» Data:
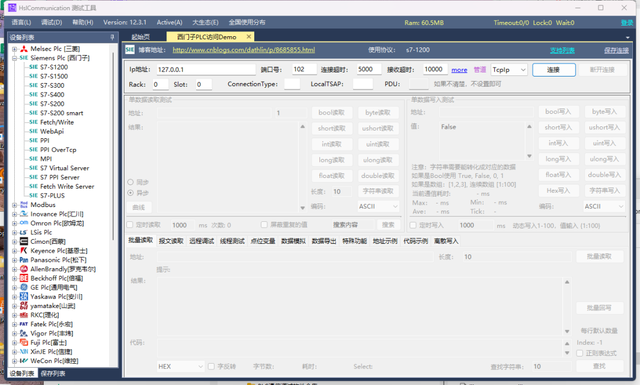
Task: Select the async radio button
Action: 131,193
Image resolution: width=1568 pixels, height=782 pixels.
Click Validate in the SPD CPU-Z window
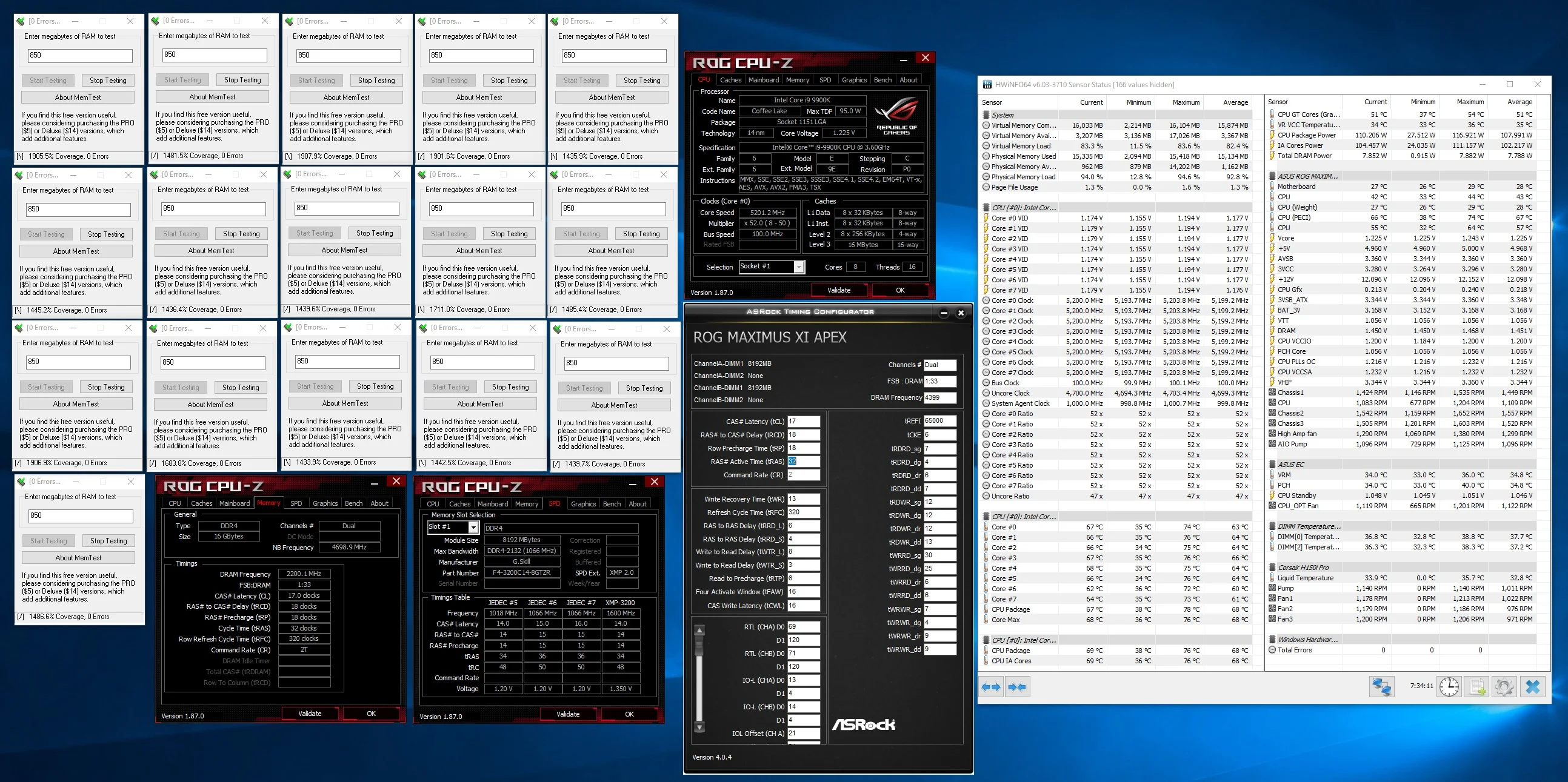[568, 714]
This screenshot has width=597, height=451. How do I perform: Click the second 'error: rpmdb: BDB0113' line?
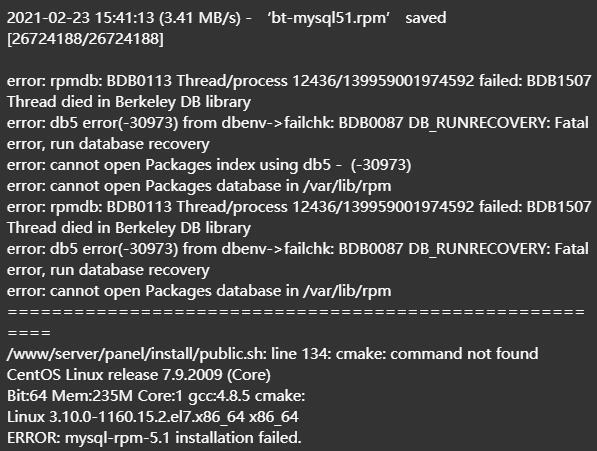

» Task item:
Pictures do not belong in your copy; restate word for word the lines from the one containing "Image resolution: width=1568" through the last line of the records above.

» Final answer:
Image resolution: width=1568 pixels, height=782 pixels.
Click Validate in the SPD CPU-Z window
[568, 714]
This screenshot has width=597, height=451. How do I perform: Click the second 'error: rpmdb: BDB0113' line?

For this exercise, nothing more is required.